» **TASK DETAILS**:
What you return must match the records exactly.

-=-=-

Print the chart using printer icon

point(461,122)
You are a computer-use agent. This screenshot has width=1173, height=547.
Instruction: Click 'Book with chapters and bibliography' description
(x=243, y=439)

-=-=-

» **EXERCISE OUTPUT**:
Print the chart using printer icon

point(461,122)
You are a computer-use agent. This screenshot has width=1173, height=547.
Instruction: Click 'Book with chapters and bibliography' description
(x=243, y=439)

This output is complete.